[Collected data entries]
»»

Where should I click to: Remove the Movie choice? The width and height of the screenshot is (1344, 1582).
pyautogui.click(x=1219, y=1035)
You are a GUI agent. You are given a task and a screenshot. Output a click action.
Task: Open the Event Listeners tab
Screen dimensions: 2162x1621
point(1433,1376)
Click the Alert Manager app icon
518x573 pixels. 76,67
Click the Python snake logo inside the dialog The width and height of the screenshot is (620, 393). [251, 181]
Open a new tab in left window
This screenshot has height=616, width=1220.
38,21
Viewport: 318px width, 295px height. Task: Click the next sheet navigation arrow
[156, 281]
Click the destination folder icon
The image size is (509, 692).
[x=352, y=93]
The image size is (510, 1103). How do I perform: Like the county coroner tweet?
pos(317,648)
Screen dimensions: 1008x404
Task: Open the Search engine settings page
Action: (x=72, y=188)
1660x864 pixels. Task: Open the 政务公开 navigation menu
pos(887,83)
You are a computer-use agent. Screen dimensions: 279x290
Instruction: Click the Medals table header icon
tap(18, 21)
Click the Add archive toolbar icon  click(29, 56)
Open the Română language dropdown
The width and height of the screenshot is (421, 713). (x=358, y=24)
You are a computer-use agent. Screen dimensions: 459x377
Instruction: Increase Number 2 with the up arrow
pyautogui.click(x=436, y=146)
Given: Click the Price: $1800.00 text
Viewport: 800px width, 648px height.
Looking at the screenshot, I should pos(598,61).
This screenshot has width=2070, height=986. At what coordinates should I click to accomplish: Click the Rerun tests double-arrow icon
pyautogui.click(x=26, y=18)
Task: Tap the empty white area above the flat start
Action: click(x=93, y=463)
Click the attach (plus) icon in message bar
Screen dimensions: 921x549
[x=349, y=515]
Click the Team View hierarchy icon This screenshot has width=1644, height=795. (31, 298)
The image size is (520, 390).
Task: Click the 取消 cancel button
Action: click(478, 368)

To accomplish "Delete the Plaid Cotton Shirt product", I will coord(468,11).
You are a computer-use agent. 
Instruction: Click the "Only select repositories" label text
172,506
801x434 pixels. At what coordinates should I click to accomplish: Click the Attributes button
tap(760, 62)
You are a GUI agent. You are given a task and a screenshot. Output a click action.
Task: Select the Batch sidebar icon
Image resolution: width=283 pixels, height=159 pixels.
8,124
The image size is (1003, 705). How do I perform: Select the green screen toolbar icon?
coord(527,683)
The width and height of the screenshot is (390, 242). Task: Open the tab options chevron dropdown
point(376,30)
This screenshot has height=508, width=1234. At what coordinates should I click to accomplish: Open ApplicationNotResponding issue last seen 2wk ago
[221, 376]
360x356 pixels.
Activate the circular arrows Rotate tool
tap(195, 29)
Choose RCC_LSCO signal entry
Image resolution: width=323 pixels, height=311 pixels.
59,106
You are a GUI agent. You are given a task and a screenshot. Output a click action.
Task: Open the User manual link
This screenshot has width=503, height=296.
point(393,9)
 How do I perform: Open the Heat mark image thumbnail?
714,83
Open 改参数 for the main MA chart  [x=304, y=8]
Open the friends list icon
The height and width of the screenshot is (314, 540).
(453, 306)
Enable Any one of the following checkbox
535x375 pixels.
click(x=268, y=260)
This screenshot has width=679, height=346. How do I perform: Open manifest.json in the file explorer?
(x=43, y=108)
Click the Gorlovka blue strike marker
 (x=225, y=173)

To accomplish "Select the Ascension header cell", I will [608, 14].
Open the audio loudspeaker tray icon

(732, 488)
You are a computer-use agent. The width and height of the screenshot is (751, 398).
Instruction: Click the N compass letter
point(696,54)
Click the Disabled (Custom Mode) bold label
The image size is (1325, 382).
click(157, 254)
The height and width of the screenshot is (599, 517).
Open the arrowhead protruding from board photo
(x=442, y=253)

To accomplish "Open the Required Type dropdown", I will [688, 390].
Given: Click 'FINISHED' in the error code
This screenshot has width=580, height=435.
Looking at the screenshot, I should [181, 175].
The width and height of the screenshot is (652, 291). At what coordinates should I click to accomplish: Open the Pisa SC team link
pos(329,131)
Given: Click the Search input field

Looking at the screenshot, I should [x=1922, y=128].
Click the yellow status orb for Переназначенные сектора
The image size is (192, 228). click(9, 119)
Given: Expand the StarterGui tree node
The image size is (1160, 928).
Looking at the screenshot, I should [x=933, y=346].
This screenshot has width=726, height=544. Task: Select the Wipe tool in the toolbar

««

(Your instructions): Lines from the top of the entries above to the line that contains "Click the Python" should be set down exactly, please, with both ends kept and nothing added.

(Result of the task):
Where should I click to: Remove the Movie choice? The width and height of the screenshot is (1344, 1582).
pyautogui.click(x=1219, y=1035)
You are a GUI agent. You are given a task and a screenshot. Output a click action.
Task: Open the Event Listeners tab
Screen dimensions: 2162x1621
point(1433,1376)
Click the Alert Manager app icon
518x573 pixels. 76,67
Click the Python snake logo inside the dialog The width and height of the screenshot is (620, 393). [251, 181]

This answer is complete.